Getting to grips with it in recent weeks had, however, been a guilty pleasure for Alice. She intended on cataloguing the glampsite as it developed in order to commission a website when she was a bit closer to being ready, and already she’d bagged some beautiful images of the various stages of the tree house renovation. It was another integral piece of her gossamer-thin spider-web plan to keep hold of the things she loved. Looking at Robinson’s guitar for a few long minutes, she pulled her courage together and touched his shoulder to wake him.
CHAPTER SEVENTEEN
‘Play for me?’
Robinson opened one eye and found Alice lying on her side in bed beside him, all naked curves and wild blonde curls, the most heaven-sent woodland nymph ever. The words coming from her mouth, however, were nowhere near as heavenly.
‘Go to sleep, Goldilocks,’ he whispered, reaching for her, hoping to pull her in and make her forget. She resisted, putting her palm flat against his chest, the resolute look in her eyes clear even in the pale, moonlit cabin.
‘Please,’ she said. ‘Play your guitar for me.’
‘I can think of plenty of better ways to help you sleep, baby,’ he tried again, smoothing his fingers over the rose tip of her breast. It hardened, and her lips parted slightly, but still she held him back.
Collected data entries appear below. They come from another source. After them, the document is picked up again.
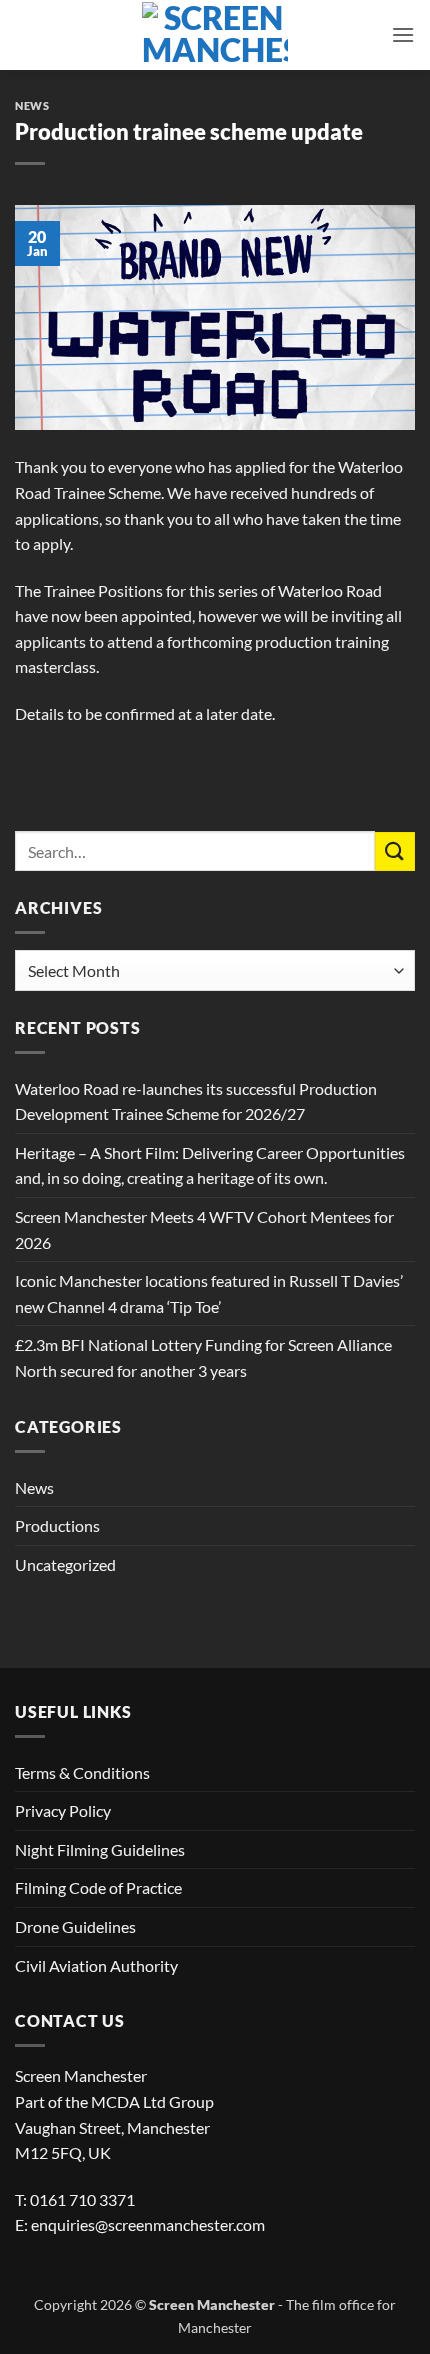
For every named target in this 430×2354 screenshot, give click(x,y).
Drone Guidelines (75, 1926)
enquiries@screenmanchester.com (148, 2224)
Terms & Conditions (82, 1772)
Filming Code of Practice (98, 1887)
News (32, 105)
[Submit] (395, 851)
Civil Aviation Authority (96, 1965)
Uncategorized (65, 1564)
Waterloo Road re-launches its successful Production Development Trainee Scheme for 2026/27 (196, 1101)
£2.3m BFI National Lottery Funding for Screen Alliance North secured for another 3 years (203, 1357)
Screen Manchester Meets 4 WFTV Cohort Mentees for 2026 (204, 1229)
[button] (403, 34)
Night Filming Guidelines (100, 1849)
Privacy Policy (63, 1810)
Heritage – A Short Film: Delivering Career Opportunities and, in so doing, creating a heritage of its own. (210, 1165)
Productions (57, 1525)
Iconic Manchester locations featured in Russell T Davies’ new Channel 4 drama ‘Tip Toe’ (209, 1293)
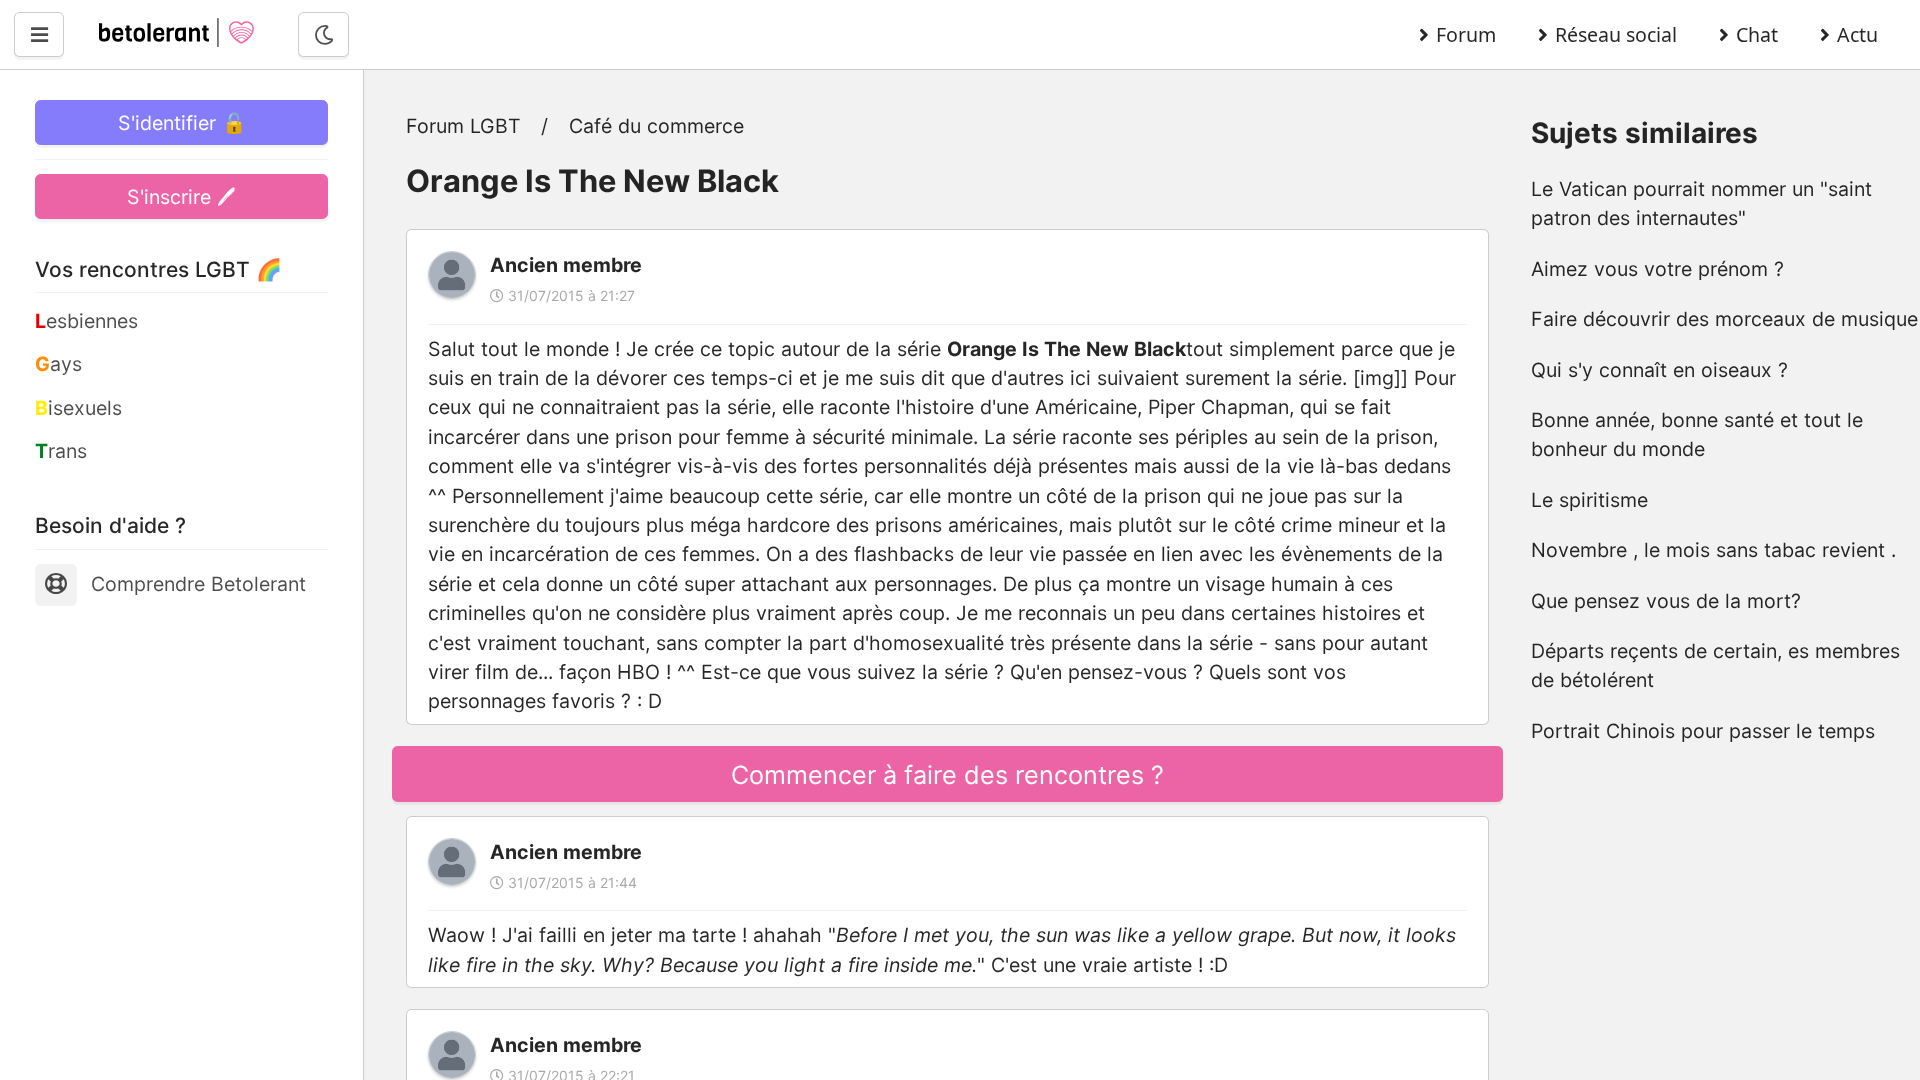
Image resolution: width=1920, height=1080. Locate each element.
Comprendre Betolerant (198, 584)
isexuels (78, 408)
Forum (1466, 34)
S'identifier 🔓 (182, 123)
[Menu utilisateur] (39, 34)
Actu (1857, 34)
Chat (1757, 34)
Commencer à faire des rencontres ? (947, 775)
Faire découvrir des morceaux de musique (1724, 319)
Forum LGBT (463, 126)
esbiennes (86, 321)
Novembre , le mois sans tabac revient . (1713, 550)
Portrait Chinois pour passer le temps (1703, 731)
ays (58, 364)
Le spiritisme (1589, 500)
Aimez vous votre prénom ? (1657, 269)
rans (61, 451)
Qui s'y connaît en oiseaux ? (1659, 370)
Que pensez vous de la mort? (1666, 601)
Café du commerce (656, 126)
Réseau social (1616, 34)
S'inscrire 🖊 (181, 197)
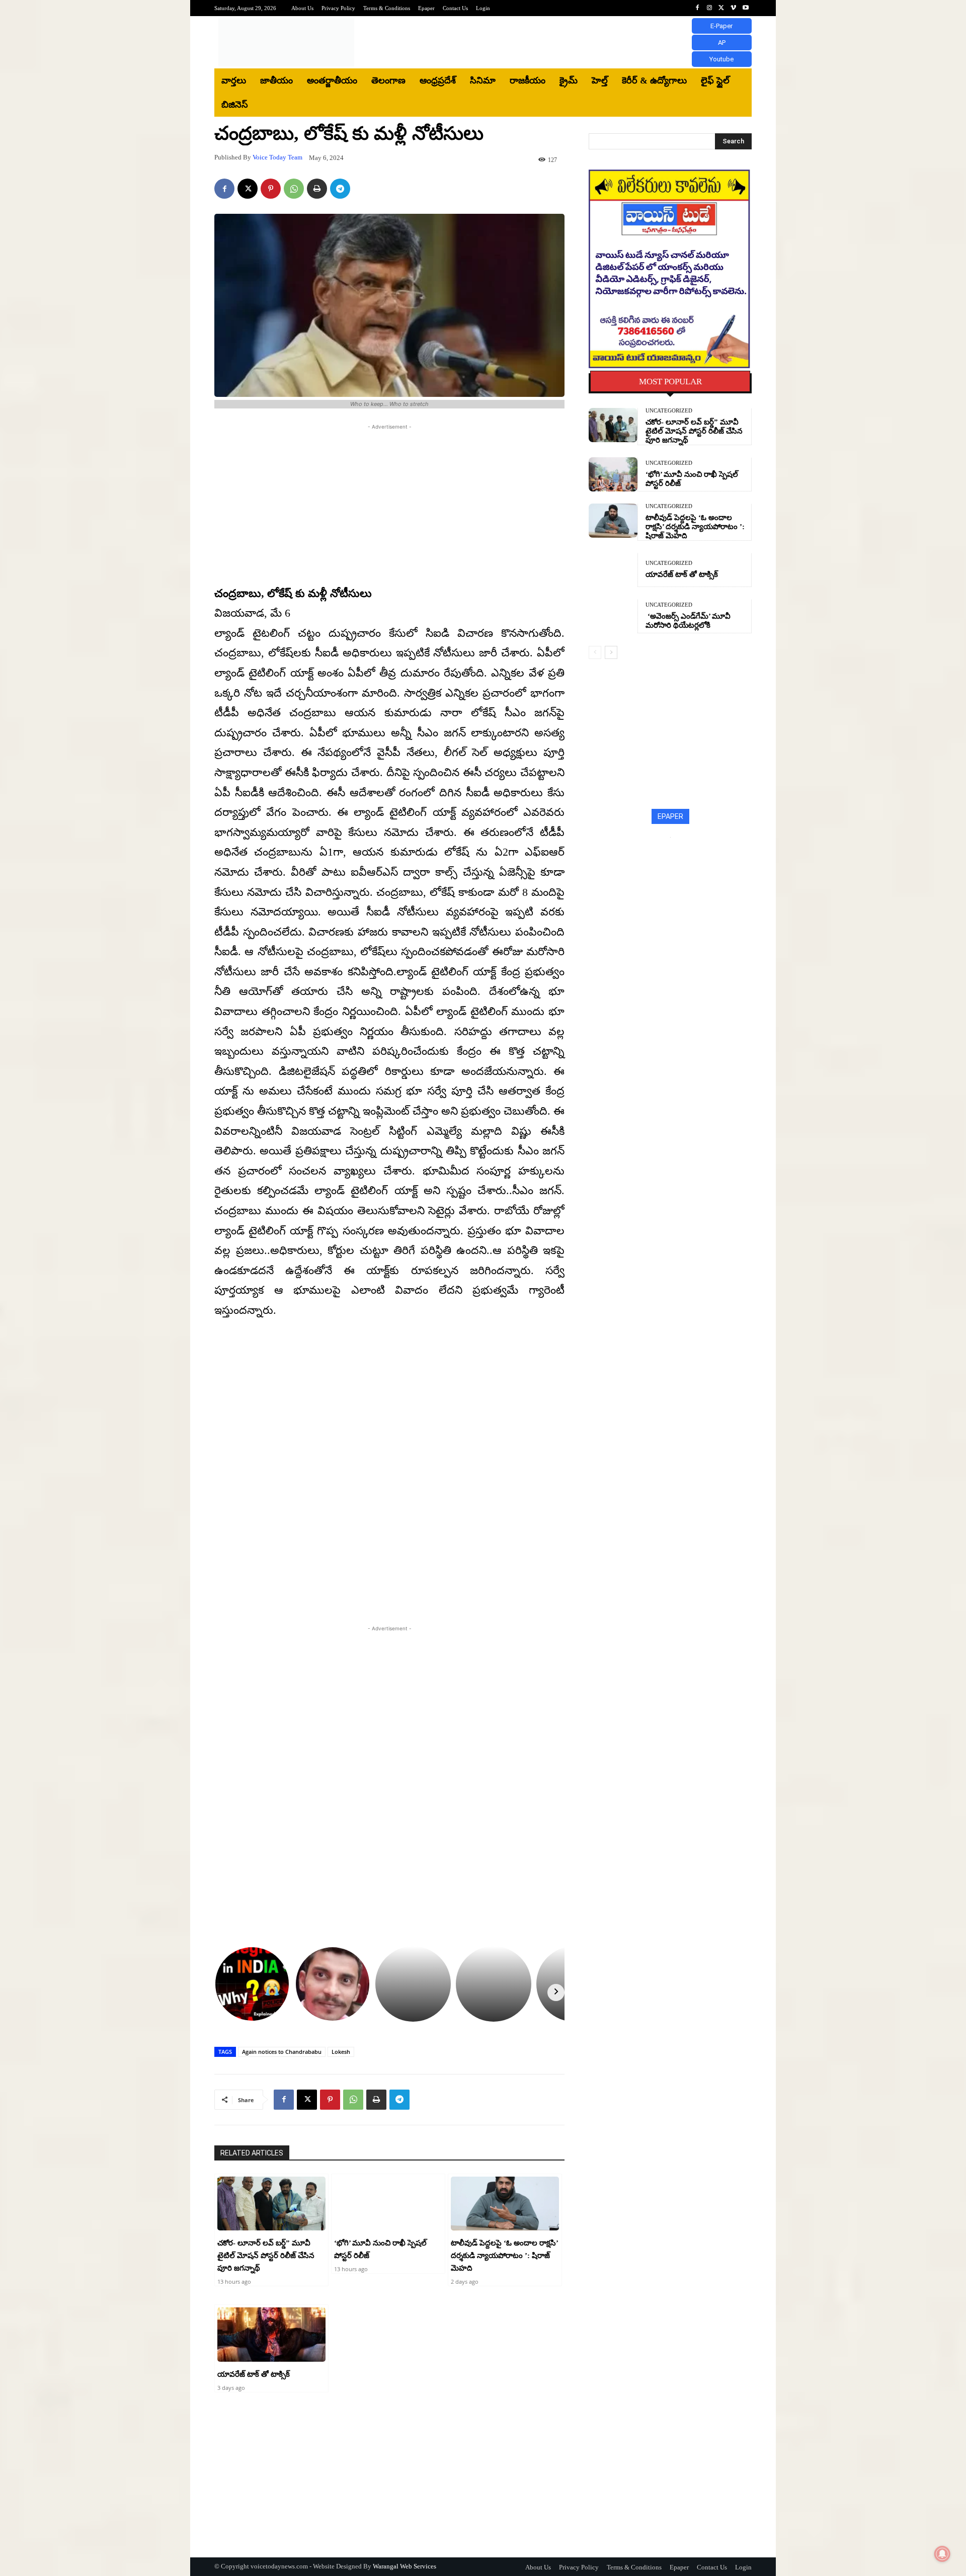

‘Afterwards,’ she murmured, and his body was already awake enough and reacting to hers to find her promise encouraging.
‘Anything else, Alice. Ask me for anything but that and it’s yours.’
‘I don’t want anything else,’ she said. ‘Robinson, I watched you walk over from the house earlier with your guitar on your back and you looked … I don’t know … more complete? I know you as a man, not a musician, but even I could seethatmuch. I only know half of you, and I’d love to know the other half too, if you’ll let me.’
‘Alice, I know you think you’re helping me here, but you’re really not,’ he said. ‘I’m not hiding half of myself. I’m changing. It’s different.’
‘Yet you still went to the trouble of bringing your guitar with you when you came over here,’ she said. He had to give it to the girl, she was as stubborn as a goddamn ox when she wanted to be.
‘Habit. Pure and simple. I’ve travelled with my guitar since I was fifteen years old,’ he countered, even though the decision to bring his guitar to England hadn’t been anywhere near that clean cut in reality. He’d left home without it, driven twenty miles out towards the airport, and then turned back around to fetch it, his heart pounding out of his chest. But just because he had it close by didn’t mean he necessarily had to play it. It just meant that he had the choice, and right now he was choosing not to.
Alice stroked his fingers. ‘I’d love to hear you. I’m not asking you to sing. Just play for me?’
He knew what she was doing. Little by little. Bit by bit. Piece by piece. Crumb by crumb.